### WHAT THIS EXERCISE ASKS
A. Answer these questions about the essay on what Black Panther means:
(i) What is Kayla Marie Sutton's position?
(ii) In what city was the conference where T'Challa is first seen turning toward the screen?
(iii) What does the writer conclude Black Panther proves beyond doubt?
B. Can you copy the Black Panther essay word for word, starting with "But then I wondered, what" and going on through "I'm kidding. Kinda."?

### SOURCE DOCUMENT
There have been a lot of hashtags celebrating the black excellence of all things Wakandan, complete with the cutest Twitter icons of different characters – seriously, Killmonger shouldn't look adorable enough to reach in and pinch his widdle cheeks. But among the various ways to say #WakandaForever, it was Kayla Marie Sutton (Marketing Director of Black Girl Nerds) who created something that really spoke to me.
Inspired by her son, the hashtag #WhatBlackPantherMeansToMe represented everything black fans had been saying since they first saw T'Challa turn toward the screen at that conference in Vienna... followed by him beating the crap out of Bucky — sorry, Buck, but he totally wiped the floor with you. Future visitors of Wakanda told stories of sheer joy over seeing a big budget superhero movie with a cast comprised of mostly black actors and actresses. I don't think I've ever hearted so many tweets before.
But then I wondered, what does Black Panther mean to me? I mean really, truly mean? A chance to see a superhero story that embraces African culture? An opportunity to see black women flowing together in perfect formation? Naw, it was clearly about Shuri and wondering if I could adopt her as my baby sis. I'm kidding. Kinda.
After mulling it over, I realized what the answer was: Black Panther proves, without a shadow of a doubt, that diversity is marketable.
Because those box office records don't lie. Neither do the endcaps in department stores and a certain Build-A-Bear I am most definitely going to add to my collection. That's an important message to take home as a black, queer woman who is forever on #TeamRepresentation.

(Entries drawn from a dataset)
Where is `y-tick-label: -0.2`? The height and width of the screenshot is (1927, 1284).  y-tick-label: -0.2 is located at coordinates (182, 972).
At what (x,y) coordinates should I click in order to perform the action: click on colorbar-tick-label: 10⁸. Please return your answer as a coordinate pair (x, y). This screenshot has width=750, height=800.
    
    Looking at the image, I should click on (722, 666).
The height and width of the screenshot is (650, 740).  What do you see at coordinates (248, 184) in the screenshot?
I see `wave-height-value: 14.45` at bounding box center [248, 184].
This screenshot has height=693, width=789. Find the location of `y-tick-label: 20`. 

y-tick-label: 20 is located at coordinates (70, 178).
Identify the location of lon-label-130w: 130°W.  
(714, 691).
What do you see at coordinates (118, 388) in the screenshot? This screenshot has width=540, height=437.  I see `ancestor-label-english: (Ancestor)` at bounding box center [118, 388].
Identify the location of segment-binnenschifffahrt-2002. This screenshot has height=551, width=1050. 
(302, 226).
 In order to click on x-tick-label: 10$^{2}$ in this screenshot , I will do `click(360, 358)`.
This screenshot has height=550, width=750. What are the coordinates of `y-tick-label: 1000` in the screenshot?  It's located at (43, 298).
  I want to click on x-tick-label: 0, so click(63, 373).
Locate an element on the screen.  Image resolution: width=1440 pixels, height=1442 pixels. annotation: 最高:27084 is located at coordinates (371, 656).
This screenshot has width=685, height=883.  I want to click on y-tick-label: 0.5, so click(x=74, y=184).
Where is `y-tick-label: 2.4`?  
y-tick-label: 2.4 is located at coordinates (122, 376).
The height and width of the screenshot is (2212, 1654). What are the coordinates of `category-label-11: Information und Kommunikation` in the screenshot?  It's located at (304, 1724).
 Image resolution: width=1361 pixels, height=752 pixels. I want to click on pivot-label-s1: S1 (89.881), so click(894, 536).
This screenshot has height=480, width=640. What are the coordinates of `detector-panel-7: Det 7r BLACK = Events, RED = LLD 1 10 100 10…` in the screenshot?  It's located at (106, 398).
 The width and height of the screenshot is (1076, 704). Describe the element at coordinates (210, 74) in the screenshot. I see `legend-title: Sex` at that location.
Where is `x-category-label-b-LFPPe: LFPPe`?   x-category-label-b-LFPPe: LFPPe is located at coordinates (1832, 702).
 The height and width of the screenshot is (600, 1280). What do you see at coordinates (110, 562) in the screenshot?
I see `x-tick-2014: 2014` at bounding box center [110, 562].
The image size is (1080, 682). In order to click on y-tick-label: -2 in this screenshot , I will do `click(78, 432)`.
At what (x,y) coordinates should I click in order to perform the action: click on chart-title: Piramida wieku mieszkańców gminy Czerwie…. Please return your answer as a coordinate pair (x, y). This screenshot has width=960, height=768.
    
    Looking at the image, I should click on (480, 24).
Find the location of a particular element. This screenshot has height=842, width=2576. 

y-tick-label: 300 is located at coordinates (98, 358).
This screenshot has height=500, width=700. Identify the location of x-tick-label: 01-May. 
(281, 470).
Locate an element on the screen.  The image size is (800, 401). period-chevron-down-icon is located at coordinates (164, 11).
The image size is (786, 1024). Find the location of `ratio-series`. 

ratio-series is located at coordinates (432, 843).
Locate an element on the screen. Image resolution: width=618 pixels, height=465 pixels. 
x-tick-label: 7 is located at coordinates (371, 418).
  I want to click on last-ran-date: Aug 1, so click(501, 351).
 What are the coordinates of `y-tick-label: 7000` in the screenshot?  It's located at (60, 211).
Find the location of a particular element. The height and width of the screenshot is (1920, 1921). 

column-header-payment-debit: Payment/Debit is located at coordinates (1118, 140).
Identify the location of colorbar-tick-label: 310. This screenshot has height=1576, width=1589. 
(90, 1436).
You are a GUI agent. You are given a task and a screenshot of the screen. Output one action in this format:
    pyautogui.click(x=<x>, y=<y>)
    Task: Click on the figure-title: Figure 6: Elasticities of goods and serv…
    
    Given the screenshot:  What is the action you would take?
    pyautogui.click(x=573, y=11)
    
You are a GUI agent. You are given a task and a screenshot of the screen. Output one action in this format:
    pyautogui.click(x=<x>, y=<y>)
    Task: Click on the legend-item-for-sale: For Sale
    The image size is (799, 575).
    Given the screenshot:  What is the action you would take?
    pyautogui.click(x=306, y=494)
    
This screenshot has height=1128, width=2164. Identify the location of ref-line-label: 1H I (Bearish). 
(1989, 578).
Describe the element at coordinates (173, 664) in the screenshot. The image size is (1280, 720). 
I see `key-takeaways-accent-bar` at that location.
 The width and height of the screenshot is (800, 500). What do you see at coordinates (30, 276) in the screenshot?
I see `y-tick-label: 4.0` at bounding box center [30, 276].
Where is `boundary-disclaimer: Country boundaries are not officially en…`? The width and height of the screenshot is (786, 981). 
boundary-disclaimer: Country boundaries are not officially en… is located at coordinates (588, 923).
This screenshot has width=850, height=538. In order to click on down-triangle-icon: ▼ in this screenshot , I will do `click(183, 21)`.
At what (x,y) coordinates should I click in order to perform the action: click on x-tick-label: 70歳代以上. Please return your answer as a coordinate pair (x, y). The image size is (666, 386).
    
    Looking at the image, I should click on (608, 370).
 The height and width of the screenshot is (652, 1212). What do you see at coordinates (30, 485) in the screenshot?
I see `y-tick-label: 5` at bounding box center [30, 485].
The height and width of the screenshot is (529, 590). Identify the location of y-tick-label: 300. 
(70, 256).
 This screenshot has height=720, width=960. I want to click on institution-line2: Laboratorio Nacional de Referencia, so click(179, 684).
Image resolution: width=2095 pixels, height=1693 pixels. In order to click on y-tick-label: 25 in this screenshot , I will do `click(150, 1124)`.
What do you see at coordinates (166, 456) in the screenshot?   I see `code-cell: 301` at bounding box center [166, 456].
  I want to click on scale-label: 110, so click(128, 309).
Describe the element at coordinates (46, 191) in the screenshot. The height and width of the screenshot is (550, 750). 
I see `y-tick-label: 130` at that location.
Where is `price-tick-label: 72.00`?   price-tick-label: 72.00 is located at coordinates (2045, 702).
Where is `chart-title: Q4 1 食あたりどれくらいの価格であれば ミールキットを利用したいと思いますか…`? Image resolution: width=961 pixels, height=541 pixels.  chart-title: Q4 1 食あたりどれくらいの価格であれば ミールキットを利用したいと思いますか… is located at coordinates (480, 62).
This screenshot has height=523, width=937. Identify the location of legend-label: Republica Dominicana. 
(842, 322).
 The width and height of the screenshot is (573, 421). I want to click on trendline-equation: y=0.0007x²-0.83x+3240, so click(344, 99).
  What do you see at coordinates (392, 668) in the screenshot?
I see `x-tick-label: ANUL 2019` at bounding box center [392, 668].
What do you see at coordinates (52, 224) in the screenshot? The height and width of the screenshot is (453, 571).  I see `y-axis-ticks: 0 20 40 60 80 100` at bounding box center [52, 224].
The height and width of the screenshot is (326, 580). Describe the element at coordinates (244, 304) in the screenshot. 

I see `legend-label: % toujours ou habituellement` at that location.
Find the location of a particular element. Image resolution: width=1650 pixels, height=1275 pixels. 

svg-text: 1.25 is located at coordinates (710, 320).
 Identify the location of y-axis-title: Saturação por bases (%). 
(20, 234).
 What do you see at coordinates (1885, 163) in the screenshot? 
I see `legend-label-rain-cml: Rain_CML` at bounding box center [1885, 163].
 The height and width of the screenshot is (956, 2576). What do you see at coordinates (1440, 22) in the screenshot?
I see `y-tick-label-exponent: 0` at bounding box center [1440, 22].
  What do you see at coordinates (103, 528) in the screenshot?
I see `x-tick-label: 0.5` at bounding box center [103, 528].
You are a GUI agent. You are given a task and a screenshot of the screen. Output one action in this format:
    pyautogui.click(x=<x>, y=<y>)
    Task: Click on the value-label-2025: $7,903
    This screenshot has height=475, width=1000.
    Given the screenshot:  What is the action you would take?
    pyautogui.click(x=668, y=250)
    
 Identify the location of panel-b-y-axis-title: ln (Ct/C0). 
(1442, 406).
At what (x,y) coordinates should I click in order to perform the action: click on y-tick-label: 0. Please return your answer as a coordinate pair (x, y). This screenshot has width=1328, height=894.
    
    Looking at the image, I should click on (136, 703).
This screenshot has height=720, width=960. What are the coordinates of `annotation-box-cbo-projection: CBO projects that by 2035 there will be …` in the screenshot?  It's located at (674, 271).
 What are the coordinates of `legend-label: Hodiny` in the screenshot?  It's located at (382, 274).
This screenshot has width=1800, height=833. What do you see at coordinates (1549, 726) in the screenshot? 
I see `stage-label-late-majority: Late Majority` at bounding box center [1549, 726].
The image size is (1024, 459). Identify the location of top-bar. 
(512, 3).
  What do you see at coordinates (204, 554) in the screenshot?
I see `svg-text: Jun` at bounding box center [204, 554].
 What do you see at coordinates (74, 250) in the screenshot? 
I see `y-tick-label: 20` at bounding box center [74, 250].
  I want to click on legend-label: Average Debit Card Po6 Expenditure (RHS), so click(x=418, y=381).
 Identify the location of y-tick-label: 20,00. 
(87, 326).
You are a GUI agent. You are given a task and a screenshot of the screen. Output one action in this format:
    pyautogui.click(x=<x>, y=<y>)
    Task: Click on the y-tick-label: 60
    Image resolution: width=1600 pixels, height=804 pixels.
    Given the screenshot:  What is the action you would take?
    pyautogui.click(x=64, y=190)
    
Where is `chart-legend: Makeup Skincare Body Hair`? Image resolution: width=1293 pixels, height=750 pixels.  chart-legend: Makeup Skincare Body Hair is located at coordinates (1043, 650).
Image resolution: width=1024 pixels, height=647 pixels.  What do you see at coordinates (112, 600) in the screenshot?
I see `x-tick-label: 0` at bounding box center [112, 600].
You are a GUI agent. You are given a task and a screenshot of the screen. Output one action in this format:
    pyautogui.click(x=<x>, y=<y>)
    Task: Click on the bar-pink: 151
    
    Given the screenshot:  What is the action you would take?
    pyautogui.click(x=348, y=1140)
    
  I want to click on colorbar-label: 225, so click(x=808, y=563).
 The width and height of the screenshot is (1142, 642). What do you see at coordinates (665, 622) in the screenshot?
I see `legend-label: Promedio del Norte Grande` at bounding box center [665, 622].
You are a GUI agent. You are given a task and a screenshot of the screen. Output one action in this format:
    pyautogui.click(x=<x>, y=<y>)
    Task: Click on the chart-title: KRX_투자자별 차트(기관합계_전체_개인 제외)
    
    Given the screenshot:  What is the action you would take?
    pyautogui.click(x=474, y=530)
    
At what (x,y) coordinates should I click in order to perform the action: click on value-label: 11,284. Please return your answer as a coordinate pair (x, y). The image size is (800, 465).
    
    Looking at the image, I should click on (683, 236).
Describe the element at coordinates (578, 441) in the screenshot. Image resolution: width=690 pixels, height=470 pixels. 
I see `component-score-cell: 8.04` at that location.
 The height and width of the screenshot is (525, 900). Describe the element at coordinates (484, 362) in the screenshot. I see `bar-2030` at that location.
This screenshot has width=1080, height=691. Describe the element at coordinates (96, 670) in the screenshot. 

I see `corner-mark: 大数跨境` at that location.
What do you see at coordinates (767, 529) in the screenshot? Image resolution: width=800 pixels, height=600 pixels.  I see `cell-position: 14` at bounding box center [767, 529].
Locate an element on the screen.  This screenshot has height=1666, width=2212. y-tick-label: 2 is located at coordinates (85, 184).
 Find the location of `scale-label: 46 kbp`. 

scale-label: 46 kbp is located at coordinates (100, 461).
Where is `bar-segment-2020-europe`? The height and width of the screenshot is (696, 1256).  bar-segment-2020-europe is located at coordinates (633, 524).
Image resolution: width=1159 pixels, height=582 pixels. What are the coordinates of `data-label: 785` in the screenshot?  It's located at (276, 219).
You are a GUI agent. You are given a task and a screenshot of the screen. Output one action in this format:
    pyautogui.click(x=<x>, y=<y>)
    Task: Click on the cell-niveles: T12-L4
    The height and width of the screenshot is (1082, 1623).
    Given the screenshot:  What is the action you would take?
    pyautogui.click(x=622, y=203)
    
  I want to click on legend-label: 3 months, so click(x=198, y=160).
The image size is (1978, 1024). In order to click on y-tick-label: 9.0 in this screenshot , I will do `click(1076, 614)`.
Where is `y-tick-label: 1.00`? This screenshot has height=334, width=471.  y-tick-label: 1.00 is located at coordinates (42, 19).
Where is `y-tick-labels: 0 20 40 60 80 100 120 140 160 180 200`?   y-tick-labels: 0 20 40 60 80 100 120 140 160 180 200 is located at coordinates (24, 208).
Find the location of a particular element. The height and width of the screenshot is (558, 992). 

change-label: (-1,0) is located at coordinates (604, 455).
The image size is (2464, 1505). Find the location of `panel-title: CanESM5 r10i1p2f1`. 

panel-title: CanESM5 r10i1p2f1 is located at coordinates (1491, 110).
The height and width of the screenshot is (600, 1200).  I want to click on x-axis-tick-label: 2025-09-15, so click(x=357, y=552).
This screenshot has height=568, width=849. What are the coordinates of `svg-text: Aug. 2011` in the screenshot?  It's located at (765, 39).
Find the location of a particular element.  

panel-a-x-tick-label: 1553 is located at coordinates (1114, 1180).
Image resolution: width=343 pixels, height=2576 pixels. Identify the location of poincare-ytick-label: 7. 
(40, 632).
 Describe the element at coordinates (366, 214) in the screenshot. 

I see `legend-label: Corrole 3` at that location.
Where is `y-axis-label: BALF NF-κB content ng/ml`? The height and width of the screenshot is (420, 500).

### ACTIVITY ANSWERS
A.
(i) Marketing Director of Black Girl Nerds
(ii) Vienna
(iii) That diversity is marketable

B.
But then I wondered, what does Black Panther mean to me? I mean really, truly mean? A chance to see a superhero story that embraces African culture? An opportunity to see black women flowing together in perfect formation? Naw, it was clearly about Shuri and wondering if I could adopt her as my baby sis. I'm kidding. Kinda.